Stefan grinned. "And is Julia single?"

"Oh God, no." Mia's face scrunched. "Please. A-and even if I were into her, students don't date civilians, regardless. Not to any serious extent. It's just inherently depressing. We die. They don't. Not naturally, at least."

They continued to talk, yet still Mia felt her life was being gripped by her parents again; she felt these interrogations were slights against her, intentional or not. She had difficulty letting such things go, and held almost all of them in her skull akin to the hooks of Velcro, a score kept track of in only her singular mind.

She still loved her father, perhaps moreso than she did her mother, though not to any sense of identifying more heavily with one or the other. It was merely that her father had sacrificed himself for their family, and thus any resentment she could hold towards his absence seemed ungrateful. Since Mia was a child, her mother Alina had been unable to work long hours due to a persistent issue in her hands, one of those primarily female illnesses with no known cause and that most doctors disbelieved: partially why Stefan had always been bullish on Mia's education.
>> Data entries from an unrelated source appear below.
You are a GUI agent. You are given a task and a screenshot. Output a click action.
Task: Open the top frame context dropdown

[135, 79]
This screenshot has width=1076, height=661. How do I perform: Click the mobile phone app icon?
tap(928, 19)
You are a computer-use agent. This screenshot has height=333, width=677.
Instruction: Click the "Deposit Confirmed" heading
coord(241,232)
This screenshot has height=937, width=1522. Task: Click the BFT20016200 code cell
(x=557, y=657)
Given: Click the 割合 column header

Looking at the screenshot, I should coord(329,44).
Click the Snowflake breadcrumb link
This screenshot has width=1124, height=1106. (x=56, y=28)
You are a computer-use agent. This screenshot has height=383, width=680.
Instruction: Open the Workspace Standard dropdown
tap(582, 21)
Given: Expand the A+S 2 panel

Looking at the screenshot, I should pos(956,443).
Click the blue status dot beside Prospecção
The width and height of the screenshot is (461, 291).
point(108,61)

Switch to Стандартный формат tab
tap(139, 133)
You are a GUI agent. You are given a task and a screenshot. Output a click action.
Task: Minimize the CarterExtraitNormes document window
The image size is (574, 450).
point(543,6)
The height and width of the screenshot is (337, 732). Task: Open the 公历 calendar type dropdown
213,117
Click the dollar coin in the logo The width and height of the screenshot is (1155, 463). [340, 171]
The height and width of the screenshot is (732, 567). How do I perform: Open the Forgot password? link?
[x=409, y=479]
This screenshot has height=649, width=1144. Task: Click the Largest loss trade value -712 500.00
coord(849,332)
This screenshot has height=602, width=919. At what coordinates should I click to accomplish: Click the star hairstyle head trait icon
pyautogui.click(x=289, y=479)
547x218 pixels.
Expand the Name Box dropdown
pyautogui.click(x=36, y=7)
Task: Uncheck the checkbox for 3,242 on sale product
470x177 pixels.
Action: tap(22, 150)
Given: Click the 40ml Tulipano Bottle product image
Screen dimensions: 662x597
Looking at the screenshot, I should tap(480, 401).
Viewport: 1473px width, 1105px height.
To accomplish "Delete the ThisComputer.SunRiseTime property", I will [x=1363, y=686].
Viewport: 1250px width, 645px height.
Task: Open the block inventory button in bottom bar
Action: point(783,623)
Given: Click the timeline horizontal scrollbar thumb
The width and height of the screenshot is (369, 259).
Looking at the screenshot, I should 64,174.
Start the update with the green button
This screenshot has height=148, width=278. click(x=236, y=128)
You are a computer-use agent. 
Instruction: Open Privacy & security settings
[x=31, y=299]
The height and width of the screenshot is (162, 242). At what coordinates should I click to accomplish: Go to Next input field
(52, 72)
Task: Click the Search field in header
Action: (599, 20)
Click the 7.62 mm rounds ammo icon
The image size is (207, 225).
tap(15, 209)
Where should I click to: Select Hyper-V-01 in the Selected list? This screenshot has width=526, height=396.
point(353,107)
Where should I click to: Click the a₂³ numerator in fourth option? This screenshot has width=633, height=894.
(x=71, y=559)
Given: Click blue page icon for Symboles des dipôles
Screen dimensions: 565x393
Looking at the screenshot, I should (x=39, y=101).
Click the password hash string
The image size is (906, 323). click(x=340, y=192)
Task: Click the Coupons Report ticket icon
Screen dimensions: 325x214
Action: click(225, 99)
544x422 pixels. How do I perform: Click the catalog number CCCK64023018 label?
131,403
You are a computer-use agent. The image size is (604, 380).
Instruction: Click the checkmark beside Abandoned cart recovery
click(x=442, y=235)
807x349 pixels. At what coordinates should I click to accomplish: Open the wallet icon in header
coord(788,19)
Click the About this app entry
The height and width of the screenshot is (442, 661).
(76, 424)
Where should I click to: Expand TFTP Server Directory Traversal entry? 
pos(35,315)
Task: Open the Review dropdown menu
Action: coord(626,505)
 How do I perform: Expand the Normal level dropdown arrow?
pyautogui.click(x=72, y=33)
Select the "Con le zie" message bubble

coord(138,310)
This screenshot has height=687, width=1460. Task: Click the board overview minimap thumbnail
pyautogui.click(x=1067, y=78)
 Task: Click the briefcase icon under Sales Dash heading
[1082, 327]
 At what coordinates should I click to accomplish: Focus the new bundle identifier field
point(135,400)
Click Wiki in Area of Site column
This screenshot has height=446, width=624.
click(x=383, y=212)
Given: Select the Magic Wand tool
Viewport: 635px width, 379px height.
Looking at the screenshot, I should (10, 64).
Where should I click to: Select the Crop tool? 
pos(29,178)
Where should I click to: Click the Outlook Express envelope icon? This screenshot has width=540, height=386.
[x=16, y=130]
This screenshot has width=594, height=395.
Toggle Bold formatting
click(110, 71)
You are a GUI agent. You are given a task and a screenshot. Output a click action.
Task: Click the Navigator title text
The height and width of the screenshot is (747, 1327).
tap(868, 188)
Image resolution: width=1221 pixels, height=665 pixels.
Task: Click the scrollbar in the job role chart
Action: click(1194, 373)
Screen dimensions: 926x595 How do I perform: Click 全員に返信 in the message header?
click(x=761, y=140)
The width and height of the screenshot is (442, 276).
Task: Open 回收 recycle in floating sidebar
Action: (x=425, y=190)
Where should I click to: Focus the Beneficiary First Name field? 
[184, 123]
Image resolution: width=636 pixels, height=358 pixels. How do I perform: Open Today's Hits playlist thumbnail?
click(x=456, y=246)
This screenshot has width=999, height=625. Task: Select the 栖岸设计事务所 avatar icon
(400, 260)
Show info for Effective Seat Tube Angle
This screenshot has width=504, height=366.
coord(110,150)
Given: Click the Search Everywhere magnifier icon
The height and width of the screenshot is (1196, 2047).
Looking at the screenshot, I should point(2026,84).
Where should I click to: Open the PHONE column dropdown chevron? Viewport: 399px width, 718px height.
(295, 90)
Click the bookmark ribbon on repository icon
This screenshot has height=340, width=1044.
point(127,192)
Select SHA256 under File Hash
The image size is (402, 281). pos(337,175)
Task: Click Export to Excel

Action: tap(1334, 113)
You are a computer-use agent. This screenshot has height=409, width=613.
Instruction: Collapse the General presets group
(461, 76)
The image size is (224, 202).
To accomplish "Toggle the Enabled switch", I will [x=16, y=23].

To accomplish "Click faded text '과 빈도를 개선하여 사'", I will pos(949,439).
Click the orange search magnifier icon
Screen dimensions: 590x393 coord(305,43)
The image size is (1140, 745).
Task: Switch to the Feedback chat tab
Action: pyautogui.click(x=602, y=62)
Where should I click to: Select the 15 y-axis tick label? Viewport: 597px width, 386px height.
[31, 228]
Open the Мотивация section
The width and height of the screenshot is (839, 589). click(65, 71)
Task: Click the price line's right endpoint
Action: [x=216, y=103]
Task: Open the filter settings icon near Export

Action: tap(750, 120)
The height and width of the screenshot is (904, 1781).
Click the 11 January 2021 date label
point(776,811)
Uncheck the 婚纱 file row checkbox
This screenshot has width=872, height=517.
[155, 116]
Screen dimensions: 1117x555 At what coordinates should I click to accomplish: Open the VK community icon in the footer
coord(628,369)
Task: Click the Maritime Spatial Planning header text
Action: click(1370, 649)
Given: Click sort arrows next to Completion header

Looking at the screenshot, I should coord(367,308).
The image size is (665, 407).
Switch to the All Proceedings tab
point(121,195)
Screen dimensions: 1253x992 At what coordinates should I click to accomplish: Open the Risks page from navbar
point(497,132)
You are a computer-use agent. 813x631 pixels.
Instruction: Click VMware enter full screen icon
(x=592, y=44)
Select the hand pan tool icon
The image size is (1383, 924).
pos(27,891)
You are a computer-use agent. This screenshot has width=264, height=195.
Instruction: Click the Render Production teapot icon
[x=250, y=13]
Having grown up in poverty, hearing this dictum and others, she had felt an accretion of adult stressors upon herself far earlier than usually appropriate. Even as an 18-year-old woman now, she felt still this wall of fear that even her happier expressions could barely rise over; she was not depressed, but rather ruminated and had been forced to ruminate more than was entirely healthy. And though she hated her father's imprisonment, a part of her was grateful that his arrest and the money he had stolen, still obtainable by the family, had alleviated somewhat her stressors, to where recently she had felt a gradual sinking back into her own age.

After a guard escorted Mia back to the waiting room, she noticed the Urasaria student Julia was still smoking. The cancer risk was no obstacle to Julia; Mia had seen students survive amputation before, for the bacterial colony on their hearts gave them intense durability. As she walked past, Julia pulled the smoke away from her eyes.

On the way home, she decided to walk closer by Urasaria Academy's street, though she always could imagine it deeply in her head. Businesses and places of residence gradually thin until there is a long unpaved road with no speed limit sign posted; not that students would have understood the concept of one; and the tall walls covered in fireflies, along with the rural country almost intentionally barren with aged weeds, as if meant to project an austerity that did not match most students she knew and liked. There are their various courts for host versions of sports and other hobbies that would kill a civilian to even attempt, and other amenities students have constructed themselves.

Students are kept almost unnaturally separate from the civilian population, which along with the natural segregation of the immortal and mortal, means that most interactions students have with civilians are in hostile or investigative contexts. Yet it was occasionally this tendency that Mia had been able to exploit, for a show of admiration or respect was enough to melt the corners of most's mouths into a smile.

As she made her way over, she texted her mother, then heard a voice murmur "FTL." behind her as four arms gripped her from behind and she fell unconscious.